DRV8825 Raspberry Pi Nema 17 Judder on power

Please could someone help me with a problem I am having connecting a Raspberry Pi to a DRV8825 controlling a Nema 17 stepper motor.

This is my first time using a forum so please bear with me.

I followed the wiring diagram on www.rototron.info/raspberry-pi-stepper-motor-tutorial/ except as I am using an older Raspberry Pi I connected the STEP pin to 17 and the DIR pin to 22.

I am using a Nema 17 stepper motor SY42STH47-1684A that has a rated voltage of 2.8V and a Rated Current of 1.68A. I connected the VMOT and the GND of the DRV8825 to a laptop power supply rated at 15V 5A and set the Vref of the DRV8825 to .84v before powering off and connecting the motor leads.

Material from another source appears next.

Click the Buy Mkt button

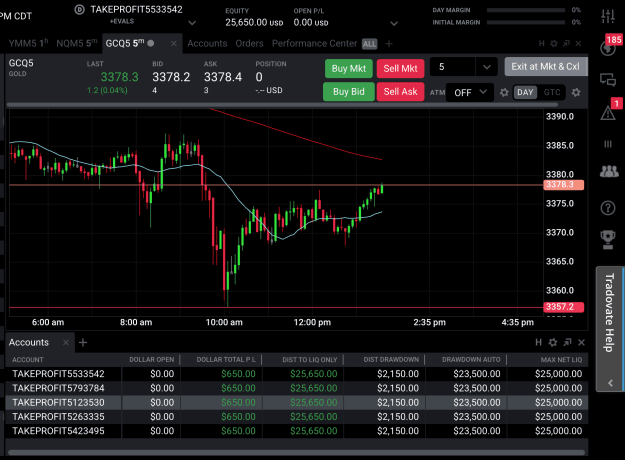click(x=348, y=68)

When I plug the laptop power supply back in powering the motor everything is OK until I turn on the power to the Raspberry Pi. It appears as soon as the Raspberry Pi’s 3.3v pin goes high and powers the SLP and STEP pin of the DRV8825 the stepper motor starts humming and juddering.

Any help with what could be wrong would be very much appreciated.

Many thanks

Hello.

Could you post some pictures that show all of your connections as well as some close-up pictures of both sides of the DRV8825 driver? A video of the problem would probably be helpful as well.

There is a lot going on in the tutorial you linked to (e.g. there are multiple programs using different microstepping modes). Are you running one of those programs when you get the unexpected behavior? Note that the Raspberry Pi might do some unexpected things with the GPIO pins when booting. You might try testing it separately from your code by removing your current connections to the STEP and DIR pins, then manually connecting and disconnecting the STEP pin to 3.3V repeatedly while the DIR pin is connected to ground to see if the motor steps at all. You will probably want the driver in full step mode (e.g. the MODE# pins disconnected or driven LOW) for this test to make it easier to see the steps.

By the way, it looks like that tutorial uses a 48 steps per revolution motor, and your motor is 200 steps per revolution, so you might need to account for that if you are not already doing so.